**PROBLEM DESCRIPTION:** Copy out each line of the data that holds the word "selected".

**RECORD SET:**
--

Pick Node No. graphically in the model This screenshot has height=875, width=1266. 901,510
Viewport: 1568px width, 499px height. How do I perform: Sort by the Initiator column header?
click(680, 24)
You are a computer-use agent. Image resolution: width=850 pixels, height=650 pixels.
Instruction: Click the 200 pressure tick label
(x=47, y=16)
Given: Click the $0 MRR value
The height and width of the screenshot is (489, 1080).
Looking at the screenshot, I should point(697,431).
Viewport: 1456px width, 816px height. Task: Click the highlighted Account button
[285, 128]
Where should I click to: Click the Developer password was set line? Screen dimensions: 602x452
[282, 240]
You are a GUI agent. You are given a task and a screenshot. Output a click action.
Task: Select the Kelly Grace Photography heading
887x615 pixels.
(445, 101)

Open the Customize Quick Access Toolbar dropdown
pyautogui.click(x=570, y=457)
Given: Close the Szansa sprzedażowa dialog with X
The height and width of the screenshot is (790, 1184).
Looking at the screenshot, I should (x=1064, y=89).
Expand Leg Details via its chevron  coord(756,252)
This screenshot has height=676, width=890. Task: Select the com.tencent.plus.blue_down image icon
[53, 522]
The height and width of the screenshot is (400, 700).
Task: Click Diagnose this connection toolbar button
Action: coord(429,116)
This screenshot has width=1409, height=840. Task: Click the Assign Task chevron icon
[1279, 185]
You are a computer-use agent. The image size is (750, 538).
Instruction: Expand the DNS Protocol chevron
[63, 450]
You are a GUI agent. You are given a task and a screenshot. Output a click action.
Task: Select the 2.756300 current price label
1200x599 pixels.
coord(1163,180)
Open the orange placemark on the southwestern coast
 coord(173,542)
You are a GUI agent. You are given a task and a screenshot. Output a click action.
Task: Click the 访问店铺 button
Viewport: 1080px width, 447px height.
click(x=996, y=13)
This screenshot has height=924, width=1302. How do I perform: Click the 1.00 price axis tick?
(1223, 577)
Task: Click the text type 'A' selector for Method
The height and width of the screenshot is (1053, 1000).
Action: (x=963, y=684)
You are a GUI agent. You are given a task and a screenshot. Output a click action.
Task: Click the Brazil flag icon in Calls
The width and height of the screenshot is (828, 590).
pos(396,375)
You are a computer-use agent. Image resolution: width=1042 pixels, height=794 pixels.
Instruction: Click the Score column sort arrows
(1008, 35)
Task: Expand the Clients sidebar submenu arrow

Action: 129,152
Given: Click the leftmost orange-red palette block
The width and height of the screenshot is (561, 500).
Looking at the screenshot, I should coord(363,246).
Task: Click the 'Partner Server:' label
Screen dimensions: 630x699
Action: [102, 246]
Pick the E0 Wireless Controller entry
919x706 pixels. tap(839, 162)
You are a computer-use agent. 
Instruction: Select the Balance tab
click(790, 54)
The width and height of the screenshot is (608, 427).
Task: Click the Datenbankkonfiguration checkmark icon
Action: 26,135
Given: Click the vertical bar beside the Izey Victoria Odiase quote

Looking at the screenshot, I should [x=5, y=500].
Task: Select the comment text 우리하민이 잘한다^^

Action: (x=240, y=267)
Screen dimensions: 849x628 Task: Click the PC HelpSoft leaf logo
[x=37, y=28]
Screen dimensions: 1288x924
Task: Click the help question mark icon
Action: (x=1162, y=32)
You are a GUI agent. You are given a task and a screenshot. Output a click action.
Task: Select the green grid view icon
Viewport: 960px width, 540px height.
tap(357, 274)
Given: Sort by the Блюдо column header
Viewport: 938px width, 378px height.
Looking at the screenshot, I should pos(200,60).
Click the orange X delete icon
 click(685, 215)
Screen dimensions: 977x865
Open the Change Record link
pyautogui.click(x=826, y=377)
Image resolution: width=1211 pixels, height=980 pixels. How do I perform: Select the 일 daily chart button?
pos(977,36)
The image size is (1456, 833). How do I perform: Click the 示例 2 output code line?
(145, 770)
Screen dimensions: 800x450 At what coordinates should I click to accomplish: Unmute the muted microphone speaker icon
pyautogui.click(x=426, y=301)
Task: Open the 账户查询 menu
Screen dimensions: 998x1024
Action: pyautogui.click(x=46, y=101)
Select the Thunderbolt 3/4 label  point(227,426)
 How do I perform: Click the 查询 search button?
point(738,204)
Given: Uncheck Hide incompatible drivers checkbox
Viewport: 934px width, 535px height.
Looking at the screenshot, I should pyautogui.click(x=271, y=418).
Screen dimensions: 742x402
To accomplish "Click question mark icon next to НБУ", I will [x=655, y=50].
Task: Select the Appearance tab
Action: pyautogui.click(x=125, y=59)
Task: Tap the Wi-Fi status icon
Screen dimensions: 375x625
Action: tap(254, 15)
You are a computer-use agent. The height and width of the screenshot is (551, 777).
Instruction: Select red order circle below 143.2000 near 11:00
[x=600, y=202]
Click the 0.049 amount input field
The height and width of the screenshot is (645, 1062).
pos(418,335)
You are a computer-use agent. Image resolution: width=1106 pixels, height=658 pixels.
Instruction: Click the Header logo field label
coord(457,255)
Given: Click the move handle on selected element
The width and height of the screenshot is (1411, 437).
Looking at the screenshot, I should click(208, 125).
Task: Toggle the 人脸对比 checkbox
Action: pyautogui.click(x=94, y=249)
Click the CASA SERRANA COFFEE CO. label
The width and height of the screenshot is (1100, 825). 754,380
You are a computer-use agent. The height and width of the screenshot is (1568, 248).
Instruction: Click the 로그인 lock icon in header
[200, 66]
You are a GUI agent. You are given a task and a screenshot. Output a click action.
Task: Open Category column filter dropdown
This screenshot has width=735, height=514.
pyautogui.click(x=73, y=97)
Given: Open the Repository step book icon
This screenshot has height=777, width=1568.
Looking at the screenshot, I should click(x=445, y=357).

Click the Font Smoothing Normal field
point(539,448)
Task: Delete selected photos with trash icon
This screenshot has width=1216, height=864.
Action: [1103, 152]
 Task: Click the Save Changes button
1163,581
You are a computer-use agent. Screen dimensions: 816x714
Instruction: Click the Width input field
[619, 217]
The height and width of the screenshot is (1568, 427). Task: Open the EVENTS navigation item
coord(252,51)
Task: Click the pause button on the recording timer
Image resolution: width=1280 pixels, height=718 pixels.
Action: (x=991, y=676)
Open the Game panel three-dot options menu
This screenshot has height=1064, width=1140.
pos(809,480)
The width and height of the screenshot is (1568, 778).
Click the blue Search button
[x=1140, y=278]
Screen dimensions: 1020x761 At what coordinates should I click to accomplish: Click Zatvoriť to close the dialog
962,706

--

**OUTPUT OF THE EXERCISE:**
Given: Click the move handle on selected element
Task: Delete selected photos with trash icon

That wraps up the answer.